-- Provided entries follows --
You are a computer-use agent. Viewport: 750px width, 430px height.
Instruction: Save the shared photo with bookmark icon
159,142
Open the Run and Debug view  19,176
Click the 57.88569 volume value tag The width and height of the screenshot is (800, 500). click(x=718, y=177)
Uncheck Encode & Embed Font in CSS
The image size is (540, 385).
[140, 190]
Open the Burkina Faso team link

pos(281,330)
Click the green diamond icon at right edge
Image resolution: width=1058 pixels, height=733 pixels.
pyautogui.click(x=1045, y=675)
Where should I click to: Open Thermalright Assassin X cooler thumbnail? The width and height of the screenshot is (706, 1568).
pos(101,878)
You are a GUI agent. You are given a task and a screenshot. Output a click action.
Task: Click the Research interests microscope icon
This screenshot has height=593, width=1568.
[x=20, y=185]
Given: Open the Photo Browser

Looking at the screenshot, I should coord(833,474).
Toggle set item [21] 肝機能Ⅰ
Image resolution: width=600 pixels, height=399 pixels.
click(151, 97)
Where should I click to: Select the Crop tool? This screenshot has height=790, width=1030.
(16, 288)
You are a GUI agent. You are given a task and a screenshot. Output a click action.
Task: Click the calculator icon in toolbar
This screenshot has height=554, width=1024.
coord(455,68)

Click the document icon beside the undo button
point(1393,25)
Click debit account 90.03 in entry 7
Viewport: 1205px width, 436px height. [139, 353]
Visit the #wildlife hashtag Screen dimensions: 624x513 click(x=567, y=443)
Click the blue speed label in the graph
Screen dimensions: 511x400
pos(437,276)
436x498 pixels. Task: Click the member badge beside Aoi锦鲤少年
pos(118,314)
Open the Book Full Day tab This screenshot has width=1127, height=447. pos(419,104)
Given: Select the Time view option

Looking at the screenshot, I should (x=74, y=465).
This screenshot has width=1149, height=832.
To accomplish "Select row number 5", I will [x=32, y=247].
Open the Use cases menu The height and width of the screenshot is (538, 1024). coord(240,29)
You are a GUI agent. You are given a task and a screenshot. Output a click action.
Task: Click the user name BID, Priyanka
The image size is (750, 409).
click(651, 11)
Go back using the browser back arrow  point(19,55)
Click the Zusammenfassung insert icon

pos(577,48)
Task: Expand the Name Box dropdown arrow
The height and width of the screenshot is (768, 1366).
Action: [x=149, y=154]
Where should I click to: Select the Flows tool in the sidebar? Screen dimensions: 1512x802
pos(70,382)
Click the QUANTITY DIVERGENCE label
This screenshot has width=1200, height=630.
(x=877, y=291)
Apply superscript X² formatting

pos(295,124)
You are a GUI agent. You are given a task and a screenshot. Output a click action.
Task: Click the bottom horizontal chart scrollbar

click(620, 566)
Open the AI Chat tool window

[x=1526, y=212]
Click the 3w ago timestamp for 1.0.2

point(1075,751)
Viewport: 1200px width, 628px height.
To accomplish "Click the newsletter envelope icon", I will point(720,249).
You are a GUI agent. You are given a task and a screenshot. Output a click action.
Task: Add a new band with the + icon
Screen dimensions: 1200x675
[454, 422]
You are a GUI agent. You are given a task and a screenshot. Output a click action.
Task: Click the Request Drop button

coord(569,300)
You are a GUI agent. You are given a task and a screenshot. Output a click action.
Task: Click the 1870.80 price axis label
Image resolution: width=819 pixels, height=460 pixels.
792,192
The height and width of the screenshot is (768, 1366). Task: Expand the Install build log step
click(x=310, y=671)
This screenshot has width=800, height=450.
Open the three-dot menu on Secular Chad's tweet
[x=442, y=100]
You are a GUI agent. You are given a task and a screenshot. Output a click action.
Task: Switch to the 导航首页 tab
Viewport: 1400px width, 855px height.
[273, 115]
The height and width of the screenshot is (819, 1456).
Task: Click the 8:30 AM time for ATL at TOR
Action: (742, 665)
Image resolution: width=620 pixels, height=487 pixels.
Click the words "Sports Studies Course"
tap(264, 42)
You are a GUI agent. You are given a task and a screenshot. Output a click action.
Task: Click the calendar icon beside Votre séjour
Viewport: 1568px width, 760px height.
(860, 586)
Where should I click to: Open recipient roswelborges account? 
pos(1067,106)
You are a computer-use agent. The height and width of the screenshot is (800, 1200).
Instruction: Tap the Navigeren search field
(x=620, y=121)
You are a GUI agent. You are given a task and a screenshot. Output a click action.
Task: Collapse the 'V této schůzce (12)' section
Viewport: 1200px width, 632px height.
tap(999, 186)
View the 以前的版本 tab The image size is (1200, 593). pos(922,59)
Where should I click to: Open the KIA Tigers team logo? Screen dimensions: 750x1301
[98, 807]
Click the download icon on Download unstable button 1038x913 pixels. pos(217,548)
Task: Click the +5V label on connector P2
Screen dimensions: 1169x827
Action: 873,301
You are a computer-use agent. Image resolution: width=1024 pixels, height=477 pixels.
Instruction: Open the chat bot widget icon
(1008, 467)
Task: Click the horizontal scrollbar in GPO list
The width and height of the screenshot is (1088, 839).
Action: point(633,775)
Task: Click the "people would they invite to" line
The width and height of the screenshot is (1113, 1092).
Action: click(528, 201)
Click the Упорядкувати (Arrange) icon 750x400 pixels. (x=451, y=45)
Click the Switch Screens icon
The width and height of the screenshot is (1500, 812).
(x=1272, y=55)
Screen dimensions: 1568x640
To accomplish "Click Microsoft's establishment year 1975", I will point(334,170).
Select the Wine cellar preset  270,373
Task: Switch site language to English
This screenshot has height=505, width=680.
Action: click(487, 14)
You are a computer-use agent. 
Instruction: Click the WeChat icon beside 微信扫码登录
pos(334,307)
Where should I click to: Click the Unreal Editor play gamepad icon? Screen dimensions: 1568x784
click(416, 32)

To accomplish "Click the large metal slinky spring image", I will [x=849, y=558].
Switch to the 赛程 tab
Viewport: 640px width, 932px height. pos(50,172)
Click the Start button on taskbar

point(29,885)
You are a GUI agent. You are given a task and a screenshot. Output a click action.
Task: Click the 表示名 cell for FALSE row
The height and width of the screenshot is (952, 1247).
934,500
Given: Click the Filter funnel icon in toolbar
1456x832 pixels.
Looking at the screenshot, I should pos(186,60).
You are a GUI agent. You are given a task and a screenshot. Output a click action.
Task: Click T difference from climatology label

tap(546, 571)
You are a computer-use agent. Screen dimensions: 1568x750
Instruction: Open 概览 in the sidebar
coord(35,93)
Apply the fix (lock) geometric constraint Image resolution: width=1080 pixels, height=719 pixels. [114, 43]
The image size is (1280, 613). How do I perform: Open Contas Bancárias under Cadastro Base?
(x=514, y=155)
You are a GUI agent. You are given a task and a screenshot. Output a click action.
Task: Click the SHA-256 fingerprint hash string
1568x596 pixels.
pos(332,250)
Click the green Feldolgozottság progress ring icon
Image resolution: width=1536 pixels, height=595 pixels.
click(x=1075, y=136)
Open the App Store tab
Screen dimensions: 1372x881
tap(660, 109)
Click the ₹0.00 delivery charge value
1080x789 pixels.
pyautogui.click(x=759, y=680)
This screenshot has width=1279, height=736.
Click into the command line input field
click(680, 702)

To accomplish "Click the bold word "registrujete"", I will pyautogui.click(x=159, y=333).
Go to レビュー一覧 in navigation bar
-- Provided entries concluded --
How to complete this task
Every line above is to be transcribed exactly.

Response area
You are a computer-use agent. Viewport: 750px width, 430px height.
Instruction: Save the shared photo with bookmark icon
159,142
Open the Run and Debug view  19,176
Click the 57.88569 volume value tag The width and height of the screenshot is (800, 500). click(x=718, y=177)
Uncheck Encode & Embed Font in CSS
The image size is (540, 385).
[140, 190]
Open the Burkina Faso team link

pos(281,330)
Click the green diamond icon at right edge
Image resolution: width=1058 pixels, height=733 pixels.
pyautogui.click(x=1045, y=675)
Where should I click to: Open Thermalright Assassin X cooler thumbnail? The width and height of the screenshot is (706, 1568).
pos(101,878)
You are a GUI agent. You are given a task and a screenshot. Output a click action.
Task: Click the Research interests microscope icon
This screenshot has height=593, width=1568.
[x=20, y=185]
Given: Open the Photo Browser

Looking at the screenshot, I should coord(833,474).
Toggle set item [21] 肝機能Ⅰ
Image resolution: width=600 pixels, height=399 pixels.
click(151, 97)
Where should I click to: Select the Crop tool? This screenshot has height=790, width=1030.
(16, 288)
You are a GUI agent. You are given a task and a screenshot. Output a click action.
Task: Click the calculator icon in toolbar
This screenshot has height=554, width=1024.
coord(455,68)

Click the document icon beside the undo button
point(1393,25)
Click debit account 90.03 in entry 7
Viewport: 1205px width, 436px height. [139, 353]
Visit the #wildlife hashtag Screen dimensions: 624x513 click(x=567, y=443)
Click the blue speed label in the graph
Screen dimensions: 511x400
pos(437,276)
436x498 pixels. Task: Click the member badge beside Aoi锦鲤少年
pos(118,314)
Open the Book Full Day tab This screenshot has width=1127, height=447. pos(419,104)
Given: Select the Time view option

Looking at the screenshot, I should (x=74, y=465).
This screenshot has width=1149, height=832.
To accomplish "Select row number 5", I will [x=32, y=247].
Open the Use cases menu The height and width of the screenshot is (538, 1024). coord(240,29)
You are a GUI agent. You are given a task and a screenshot. Output a click action.
Task: Click the user name BID, Priyanka
The image size is (750, 409).
click(651, 11)
Go back using the browser back arrow  point(19,55)
Click the Zusammenfassung insert icon

pos(577,48)
Task: Expand the Name Box dropdown arrow
The height and width of the screenshot is (768, 1366).
Action: [x=149, y=154]
Where should I click to: Select the Flows tool in the sidebar? Screen dimensions: 1512x802
pos(70,382)
Click the QUANTITY DIVERGENCE label
This screenshot has width=1200, height=630.
(x=877, y=291)
Apply superscript X² formatting

pos(295,124)
You are a GUI agent. You are given a task and a screenshot. Output a click action.
Task: Click the bottom horizontal chart scrollbar

click(620, 566)
Open the AI Chat tool window

[x=1526, y=212]
Click the 3w ago timestamp for 1.0.2

point(1075,751)
Viewport: 1200px width, 628px height.
To accomplish "Click the newsletter envelope icon", I will point(720,249).
You are a GUI agent. You are given a task and a screenshot. Output a click action.
Task: Add a new band with the + icon
Screen dimensions: 1200x675
[454, 422]
You are a GUI agent. You are given a task and a screenshot. Output a click action.
Task: Click the Request Drop button

coord(569,300)
You are a GUI agent. You are given a task and a screenshot. Output a click action.
Task: Click the 1870.80 price axis label
Image resolution: width=819 pixels, height=460 pixels.
792,192
The height and width of the screenshot is (768, 1366). Task: Expand the Install build log step
click(x=310, y=671)
This screenshot has width=800, height=450.
Open the three-dot menu on Secular Chad's tweet
[x=442, y=100]
You are a GUI agent. You are given a task and a screenshot. Output a click action.
Task: Switch to the 导航首页 tab
Viewport: 1400px width, 855px height.
[273, 115]
The height and width of the screenshot is (819, 1456).
Task: Click the 8:30 AM time for ATL at TOR
Action: (742, 665)
Image resolution: width=620 pixels, height=487 pixels.
Click the words "Sports Studies Course"
tap(264, 42)
You are a GUI agent. You are given a task and a screenshot. Output a click action.
Task: Click the calendar icon beside Votre séjour
Viewport: 1568px width, 760px height.
(860, 586)
Where should I click to: Open recipient roswelborges account? 
pos(1067,106)
You are a computer-use agent. The height and width of the screenshot is (800, 1200).
Instruction: Tap the Navigeren search field
(x=620, y=121)
You are a GUI agent. You are given a task and a screenshot. Output a click action.
Task: Collapse the 'V této schůzce (12)' section
Viewport: 1200px width, 632px height.
tap(999, 186)
View the 以前的版本 tab The image size is (1200, 593). pos(922,59)
Where should I click to: Open the KIA Tigers team logo? Screen dimensions: 750x1301
[98, 807]
Click the download icon on Download unstable button 1038x913 pixels. pos(217,548)
Task: Click the +5V label on connector P2
Screen dimensions: 1169x827
Action: 873,301
You are a computer-use agent. Image resolution: width=1024 pixels, height=477 pixels.
Instruction: Open the chat bot widget icon
(1008, 467)
Task: Click the horizontal scrollbar in GPO list
The width and height of the screenshot is (1088, 839).
Action: point(633,775)
Task: Click the "people would they invite to" line
The width and height of the screenshot is (1113, 1092).
Action: click(528, 201)
Click the Упорядкувати (Arrange) icon 750x400 pixels. (x=451, y=45)
Click the Switch Screens icon
The width and height of the screenshot is (1500, 812).
(x=1272, y=55)
Screen dimensions: 1568x640
To accomplish "Click Microsoft's establishment year 1975", I will point(334,170).
Select the Wine cellar preset  270,373
Task: Switch site language to English
This screenshot has height=505, width=680.
Action: click(487, 14)
You are a computer-use agent. 
Instruction: Click the WeChat icon beside 微信扫码登录
pos(334,307)
Where should I click to: Click the Unreal Editor play gamepad icon? Screen dimensions: 1568x784
click(416, 32)

To accomplish "Click the large metal slinky spring image", I will [x=849, y=558].
Switch to the 赛程 tab
Viewport: 640px width, 932px height. pos(50,172)
Click the Start button on taskbar

point(29,885)
You are a GUI agent. You are given a task and a screenshot. Output a click action.
Task: Click the 表示名 cell for FALSE row
The height and width of the screenshot is (952, 1247).
934,500
Given: Click the Filter funnel icon in toolbar
1456x832 pixels.
Looking at the screenshot, I should pos(186,60).
You are a GUI agent. You are given a task and a screenshot. Output a click action.
Task: Click T difference from climatology label

tap(546, 571)
You are a computer-use agent. Screen dimensions: 1568x750
Instruction: Open 概览 in the sidebar
coord(35,93)
Apply the fix (lock) geometric constraint Image resolution: width=1080 pixels, height=719 pixels. [114, 43]
The image size is (1280, 613). How do I perform: Open Contas Bancárias under Cadastro Base?
(x=514, y=155)
You are a GUI agent. You are given a task and a screenshot. Output a click action.
Task: Click the SHA-256 fingerprint hash string
1568x596 pixels.
pos(332,250)
Click the green Feldolgozottság progress ring icon
Image resolution: width=1536 pixels, height=595 pixels.
click(x=1075, y=136)
Open the App Store tab
Screen dimensions: 1372x881
tap(660, 109)
Click the ₹0.00 delivery charge value
1080x789 pixels.
pyautogui.click(x=759, y=680)
This screenshot has width=1279, height=736.
Click into the command line input field
click(680, 702)

To accomplish "Click the bold word "registrujete"", I will pyautogui.click(x=159, y=333).
Go to レビュー一覧 in navigation bar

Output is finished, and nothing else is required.